__Material for the task__.
★ ★ ★

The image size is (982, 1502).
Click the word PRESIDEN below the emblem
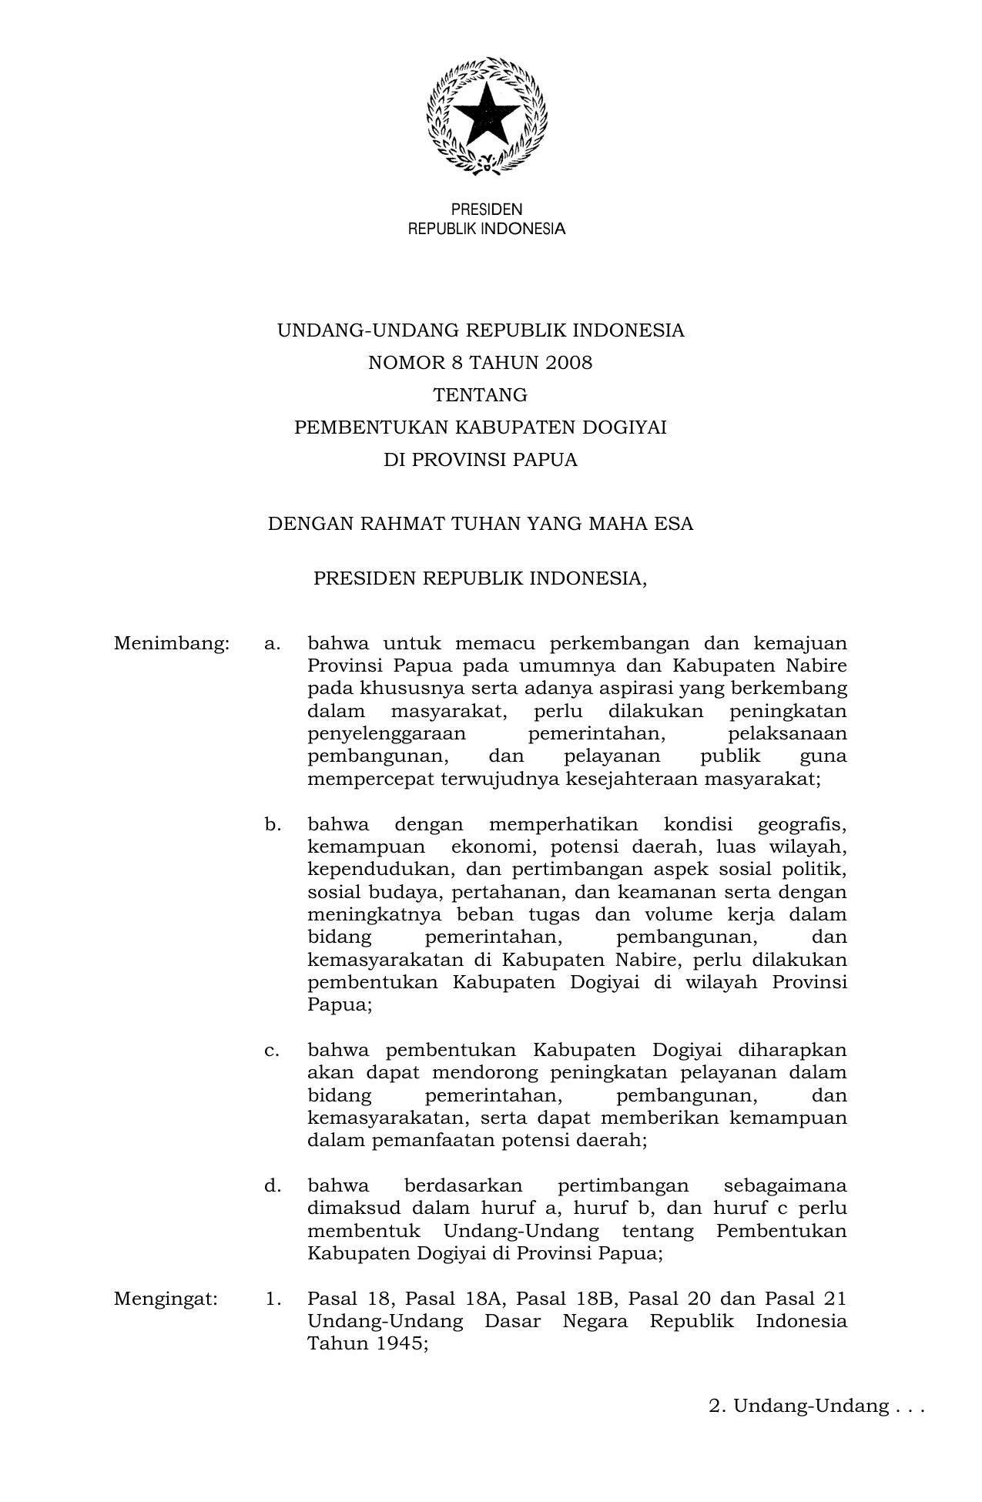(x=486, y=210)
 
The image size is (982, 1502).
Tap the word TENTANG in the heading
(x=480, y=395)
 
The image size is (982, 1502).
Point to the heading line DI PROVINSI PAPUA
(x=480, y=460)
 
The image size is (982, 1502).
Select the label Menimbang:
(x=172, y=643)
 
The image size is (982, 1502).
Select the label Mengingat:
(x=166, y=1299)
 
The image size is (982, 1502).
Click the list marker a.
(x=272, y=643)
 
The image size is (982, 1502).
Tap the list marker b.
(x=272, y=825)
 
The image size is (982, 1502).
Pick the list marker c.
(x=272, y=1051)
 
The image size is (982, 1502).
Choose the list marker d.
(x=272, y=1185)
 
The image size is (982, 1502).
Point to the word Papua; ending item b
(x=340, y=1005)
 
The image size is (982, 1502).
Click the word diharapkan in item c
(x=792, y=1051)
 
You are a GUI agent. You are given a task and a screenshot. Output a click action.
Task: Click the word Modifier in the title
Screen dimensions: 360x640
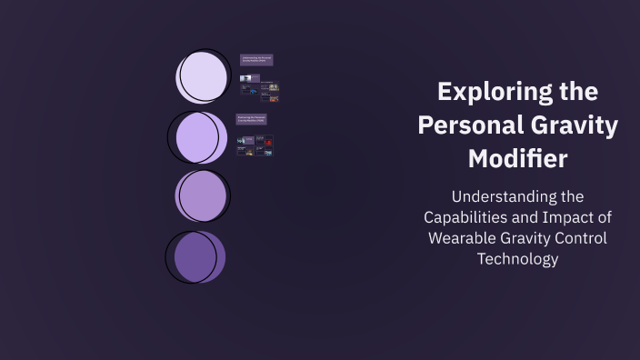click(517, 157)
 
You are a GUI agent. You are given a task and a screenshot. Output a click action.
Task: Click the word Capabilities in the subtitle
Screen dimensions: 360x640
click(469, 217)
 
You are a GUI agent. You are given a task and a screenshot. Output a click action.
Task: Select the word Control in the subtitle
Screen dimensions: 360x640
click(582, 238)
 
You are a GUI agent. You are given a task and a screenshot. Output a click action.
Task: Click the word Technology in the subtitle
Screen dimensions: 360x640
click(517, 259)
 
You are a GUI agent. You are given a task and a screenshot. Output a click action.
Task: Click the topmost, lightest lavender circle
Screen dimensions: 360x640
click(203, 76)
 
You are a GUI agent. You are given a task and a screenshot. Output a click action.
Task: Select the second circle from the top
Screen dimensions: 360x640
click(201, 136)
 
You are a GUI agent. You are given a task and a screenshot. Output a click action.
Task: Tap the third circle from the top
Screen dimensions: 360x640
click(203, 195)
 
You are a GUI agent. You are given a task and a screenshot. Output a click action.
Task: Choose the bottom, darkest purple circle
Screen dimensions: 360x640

★ ★ ★

__What needs to be done__.
Write out every entry above word for word, omitting the pictures.

__Solved exercise__.
The image size is (982, 1502).
Click the word PRESIDEN below the emblem
(x=486, y=210)
 
The image size is (982, 1502).
Tap the word TENTANG in the heading
(x=480, y=395)
 
The image size is (982, 1502).
Point to the heading line DI PROVINSI PAPUA
(x=480, y=460)
 
The image size is (982, 1502).
Select the label Menimbang:
(x=172, y=643)
 
The image size is (982, 1502).
Select the label Mengingat:
(x=166, y=1299)
 
The image size is (982, 1502).
Click the list marker a.
(x=272, y=643)
 
The image size is (982, 1502).
Tap the list marker b.
(x=272, y=825)
 
The image size is (982, 1502).
Pick the list marker c.
(x=272, y=1051)
 
The image size is (982, 1502).
Choose the list marker d.
(x=272, y=1185)
 
The image size is (982, 1502).
Point to the word Papua; ending item b
(x=340, y=1005)
 
The image size is (982, 1502).
Click the word diharapkan in item c
(x=792, y=1051)
 
You are a GUI agent. You are given a task and a screenshot. Output a click action.
Task: Click the word Modifier in the title
Screen dimensions: 360x640
click(517, 157)
 
You are a GUI agent. You are given a task and a screenshot. Output a click action.
Task: Click the word Capabilities in the subtitle
Screen dimensions: 360x640
click(469, 217)
 
You are a GUI agent. You are given a task and a screenshot. Output a click action.
Task: Select the word Control in the subtitle
Screen dimensions: 360x640
click(582, 238)
 
You are a GUI agent. You are given a task and a screenshot. Output a click action.
Task: Click the word Technology in the subtitle
Screen dimensions: 360x640
click(517, 259)
 
You are a GUI agent. You are given a task and a screenshot. Output a click action.
Task: Click the topmost, lightest lavender circle
Screen dimensions: 360x640
click(203, 76)
 
You are a GUI agent. You are given a task and a screenshot. Output a click action.
Task: Select the second circle from the top
Screen dimensions: 360x640
click(201, 136)
 
You are a GUI agent. You are given a task and a screenshot. Output a click action.
Task: Tap the third circle from the top
Screen dimensions: 360x640
click(203, 195)
 
You are a GUI agent. You are given a task and a screenshot. Output a click action.
Task: Choose the bottom, darkest purple circle
Screen dimensions: 360x640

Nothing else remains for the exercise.